### Task item
Please output every record exactly, keeping each line as it is.

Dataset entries
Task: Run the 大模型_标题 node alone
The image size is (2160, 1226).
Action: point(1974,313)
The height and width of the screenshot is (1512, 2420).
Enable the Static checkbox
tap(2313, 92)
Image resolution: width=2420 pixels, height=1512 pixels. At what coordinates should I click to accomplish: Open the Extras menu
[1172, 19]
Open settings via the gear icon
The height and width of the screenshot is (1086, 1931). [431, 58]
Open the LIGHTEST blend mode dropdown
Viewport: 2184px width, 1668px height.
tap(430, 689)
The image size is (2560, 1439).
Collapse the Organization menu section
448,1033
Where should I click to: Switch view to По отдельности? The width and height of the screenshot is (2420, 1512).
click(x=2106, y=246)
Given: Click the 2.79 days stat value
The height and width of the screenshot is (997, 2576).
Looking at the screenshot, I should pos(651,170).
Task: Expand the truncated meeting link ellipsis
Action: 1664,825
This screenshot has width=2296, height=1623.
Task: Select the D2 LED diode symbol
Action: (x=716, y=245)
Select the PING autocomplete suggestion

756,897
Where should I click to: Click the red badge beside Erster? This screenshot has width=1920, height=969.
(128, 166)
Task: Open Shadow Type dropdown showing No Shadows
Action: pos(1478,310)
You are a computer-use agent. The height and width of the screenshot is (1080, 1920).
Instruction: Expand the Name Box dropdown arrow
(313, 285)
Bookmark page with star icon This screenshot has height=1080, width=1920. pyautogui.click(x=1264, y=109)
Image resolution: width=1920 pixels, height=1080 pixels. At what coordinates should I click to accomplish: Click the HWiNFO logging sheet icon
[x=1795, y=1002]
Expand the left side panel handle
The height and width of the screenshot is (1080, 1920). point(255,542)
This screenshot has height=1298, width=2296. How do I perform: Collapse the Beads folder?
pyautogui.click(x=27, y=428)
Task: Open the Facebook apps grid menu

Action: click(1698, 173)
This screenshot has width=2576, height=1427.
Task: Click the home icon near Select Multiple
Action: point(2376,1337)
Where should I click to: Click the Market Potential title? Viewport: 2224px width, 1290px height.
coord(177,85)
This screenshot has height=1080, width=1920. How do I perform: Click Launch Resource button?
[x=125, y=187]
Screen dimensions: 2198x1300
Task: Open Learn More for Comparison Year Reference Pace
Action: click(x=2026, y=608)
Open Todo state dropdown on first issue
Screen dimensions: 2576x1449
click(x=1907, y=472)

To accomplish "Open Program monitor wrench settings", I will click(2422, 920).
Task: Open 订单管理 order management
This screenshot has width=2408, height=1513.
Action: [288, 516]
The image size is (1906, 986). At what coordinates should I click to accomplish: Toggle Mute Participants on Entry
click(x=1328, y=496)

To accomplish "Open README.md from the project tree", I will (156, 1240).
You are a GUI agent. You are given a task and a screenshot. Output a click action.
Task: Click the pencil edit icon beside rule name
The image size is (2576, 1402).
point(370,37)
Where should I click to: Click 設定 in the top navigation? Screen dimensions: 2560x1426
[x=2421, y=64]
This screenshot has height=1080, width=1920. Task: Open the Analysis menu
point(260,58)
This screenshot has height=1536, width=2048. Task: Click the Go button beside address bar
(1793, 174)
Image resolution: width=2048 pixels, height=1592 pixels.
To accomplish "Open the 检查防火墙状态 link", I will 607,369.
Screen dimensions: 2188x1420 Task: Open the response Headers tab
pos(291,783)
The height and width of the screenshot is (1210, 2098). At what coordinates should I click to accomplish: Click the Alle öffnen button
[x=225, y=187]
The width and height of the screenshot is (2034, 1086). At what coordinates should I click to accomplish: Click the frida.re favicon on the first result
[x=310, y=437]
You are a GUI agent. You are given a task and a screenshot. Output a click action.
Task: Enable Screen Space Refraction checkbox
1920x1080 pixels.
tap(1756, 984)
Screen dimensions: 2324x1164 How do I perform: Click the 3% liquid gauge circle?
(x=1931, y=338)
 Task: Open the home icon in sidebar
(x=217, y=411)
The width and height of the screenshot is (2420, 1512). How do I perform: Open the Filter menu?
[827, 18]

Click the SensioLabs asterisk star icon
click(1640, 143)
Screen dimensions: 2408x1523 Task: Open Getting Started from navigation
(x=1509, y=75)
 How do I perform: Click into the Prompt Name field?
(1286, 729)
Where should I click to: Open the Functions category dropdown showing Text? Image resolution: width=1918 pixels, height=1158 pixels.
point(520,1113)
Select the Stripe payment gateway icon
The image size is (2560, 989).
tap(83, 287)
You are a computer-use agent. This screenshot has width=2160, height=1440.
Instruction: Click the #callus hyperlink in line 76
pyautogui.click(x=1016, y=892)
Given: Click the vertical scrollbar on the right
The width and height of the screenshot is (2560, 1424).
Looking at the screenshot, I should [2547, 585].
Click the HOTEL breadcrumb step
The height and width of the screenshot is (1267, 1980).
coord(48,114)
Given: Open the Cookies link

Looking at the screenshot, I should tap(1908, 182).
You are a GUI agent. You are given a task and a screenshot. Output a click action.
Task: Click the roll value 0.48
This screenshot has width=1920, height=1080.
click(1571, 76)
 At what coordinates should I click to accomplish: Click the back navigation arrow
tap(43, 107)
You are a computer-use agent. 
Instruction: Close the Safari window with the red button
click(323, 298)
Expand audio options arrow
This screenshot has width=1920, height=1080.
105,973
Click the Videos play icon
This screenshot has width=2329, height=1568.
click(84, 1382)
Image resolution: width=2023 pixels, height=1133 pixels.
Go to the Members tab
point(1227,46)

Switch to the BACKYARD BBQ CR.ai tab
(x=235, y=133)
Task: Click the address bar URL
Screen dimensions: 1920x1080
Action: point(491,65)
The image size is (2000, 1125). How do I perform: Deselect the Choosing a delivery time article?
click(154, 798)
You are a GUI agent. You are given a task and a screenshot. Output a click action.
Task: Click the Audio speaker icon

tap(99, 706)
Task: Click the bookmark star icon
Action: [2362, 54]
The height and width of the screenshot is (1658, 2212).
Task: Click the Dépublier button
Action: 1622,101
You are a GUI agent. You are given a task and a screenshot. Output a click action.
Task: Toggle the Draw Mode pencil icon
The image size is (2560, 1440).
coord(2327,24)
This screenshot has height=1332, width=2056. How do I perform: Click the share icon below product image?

### Answer
Task: Run the 大模型_标题 node alone
The image size is (2160, 1226).
Action: point(1974,313)
The height and width of the screenshot is (1512, 2420).
Enable the Static checkbox
tap(2313, 92)
Image resolution: width=2420 pixels, height=1512 pixels. At what coordinates should I click to accomplish: Open the Extras menu
[1172, 19]
Open settings via the gear icon
The height and width of the screenshot is (1086, 1931). [431, 58]
Open the LIGHTEST blend mode dropdown
Viewport: 2184px width, 1668px height.
tap(430, 689)
The image size is (2560, 1439).
Collapse the Organization menu section
448,1033
Where should I click to: Switch view to По отдельности? The width and height of the screenshot is (2420, 1512).
click(x=2106, y=246)
Given: Click the 2.79 days stat value
The height and width of the screenshot is (997, 2576).
Looking at the screenshot, I should pos(651,170).
Task: Expand the truncated meeting link ellipsis
Action: 1664,825
This screenshot has width=2296, height=1623.
Task: Select the D2 LED diode symbol
Action: (x=716, y=245)
Select the PING autocomplete suggestion

756,897
Where should I click to: Click the red badge beside Erster? This screenshot has width=1920, height=969.
(128, 166)
Task: Open Shadow Type dropdown showing No Shadows
Action: pos(1478,310)
You are a computer-use agent. The height and width of the screenshot is (1080, 1920).
Instruction: Expand the Name Box dropdown arrow
(313, 285)
Bookmark page with star icon This screenshot has height=1080, width=1920. pyautogui.click(x=1264, y=109)
Image resolution: width=1920 pixels, height=1080 pixels. At what coordinates should I click to accomplish: Click the HWiNFO logging sheet icon
[x=1795, y=1002]
Expand the left side panel handle
The height and width of the screenshot is (1080, 1920). point(255,542)
This screenshot has height=1298, width=2296. How do I perform: Collapse the Beads folder?
pyautogui.click(x=27, y=428)
Task: Open the Facebook apps grid menu

Action: click(1698, 173)
This screenshot has width=2576, height=1427.
Task: Click the home icon near Select Multiple
Action: point(2376,1337)
Where should I click to: Click the Market Potential title? Viewport: 2224px width, 1290px height.
coord(177,85)
This screenshot has height=1080, width=1920. How do I perform: Click Launch Resource button?
[x=125, y=187]
Screen dimensions: 2198x1300
Task: Open Learn More for Comparison Year Reference Pace
Action: click(x=2026, y=608)
Open Todo state dropdown on first issue
Screen dimensions: 2576x1449
click(x=1907, y=472)

To accomplish "Open Program monitor wrench settings", I will click(2422, 920).
Task: Open 订单管理 order management
This screenshot has width=2408, height=1513.
Action: [288, 516]
The image size is (1906, 986). At what coordinates should I click to accomplish: Toggle Mute Participants on Entry
click(x=1328, y=496)

To accomplish "Open README.md from the project tree", I will (156, 1240).
You are a GUI agent. You are given a task and a screenshot. Output a click action.
Task: Click the pencil edit icon beside rule name
The image size is (2576, 1402).
point(370,37)
Where should I click to: Click 設定 in the top navigation? Screen dimensions: 2560x1426
[x=2421, y=64]
This screenshot has height=1080, width=1920. Task: Open the Analysis menu
point(260,58)
This screenshot has height=1536, width=2048. Task: Click the Go button beside address bar
(1793, 174)
Image resolution: width=2048 pixels, height=1592 pixels.
To accomplish "Open the 检查防火墙状态 link", I will 607,369.
Screen dimensions: 2188x1420 Task: Open the response Headers tab
pos(291,783)
The height and width of the screenshot is (1210, 2098). At what coordinates should I click to accomplish: Click the Alle öffnen button
[x=225, y=187]
The width and height of the screenshot is (2034, 1086). At what coordinates should I click to accomplish: Click the frida.re favicon on the first result
[x=310, y=437]
You are a GUI agent. You are given a task and a screenshot. Output a click action.
Task: Enable Screen Space Refraction checkbox
1920x1080 pixels.
tap(1756, 984)
Screen dimensions: 2324x1164 How do I perform: Click the 3% liquid gauge circle?
(x=1931, y=338)
 Task: Open the home icon in sidebar
(x=217, y=411)
The width and height of the screenshot is (2420, 1512). How do I perform: Open the Filter menu?
[827, 18]

Click the SensioLabs asterisk star icon
click(1640, 143)
Screen dimensions: 2408x1523 Task: Open Getting Started from navigation
(x=1509, y=75)
 How do I perform: Click into the Prompt Name field?
(1286, 729)
Where should I click to: Open the Functions category dropdown showing Text? Image resolution: width=1918 pixels, height=1158 pixels.
point(520,1113)
Select the Stripe payment gateway icon
The image size is (2560, 989).
tap(83, 287)
You are a computer-use agent. This screenshot has width=2160, height=1440.
Instruction: Click the #callus hyperlink in line 76
pyautogui.click(x=1016, y=892)
Given: Click the vertical scrollbar on the right
The width and height of the screenshot is (2560, 1424).
Looking at the screenshot, I should [2547, 585].
Click the HOTEL breadcrumb step
The height and width of the screenshot is (1267, 1980).
coord(48,114)
Given: Open the Cookies link

Looking at the screenshot, I should tap(1908, 182).
You are a GUI agent. You are given a task and a screenshot. Output a click action.
Task: Click the roll value 0.48
This screenshot has width=1920, height=1080.
click(1571, 76)
 At what coordinates should I click to accomplish: Click the back navigation arrow
tap(43, 107)
You are a computer-use agent. 
Instruction: Close the Safari window with the red button
click(323, 298)
Expand audio options arrow
This screenshot has width=1920, height=1080.
105,973
Click the Videos play icon
This screenshot has width=2329, height=1568.
click(84, 1382)
Image resolution: width=2023 pixels, height=1133 pixels.
Go to the Members tab
point(1227,46)

Switch to the BACKYARD BBQ CR.ai tab
(x=235, y=133)
Task: Click the address bar URL
Screen dimensions: 1920x1080
Action: point(491,65)
The image size is (2000, 1125). How do I perform: Deselect the Choosing a delivery time article?
click(154, 798)
You are a GUI agent. You are given a task and a screenshot. Output a click action.
Task: Click the Audio speaker icon

tap(99, 706)
Task: Click the bookmark star icon
Action: [2362, 54]
The height and width of the screenshot is (1658, 2212).
Task: Click the Dépublier button
Action: 1622,101
You are a GUI agent. You are given a task and a screenshot. Output a click action.
Task: Toggle the Draw Mode pencil icon
The image size is (2560, 1440).
coord(2327,24)
This screenshot has height=1332, width=2056. How do I perform: Click the share icon below product image?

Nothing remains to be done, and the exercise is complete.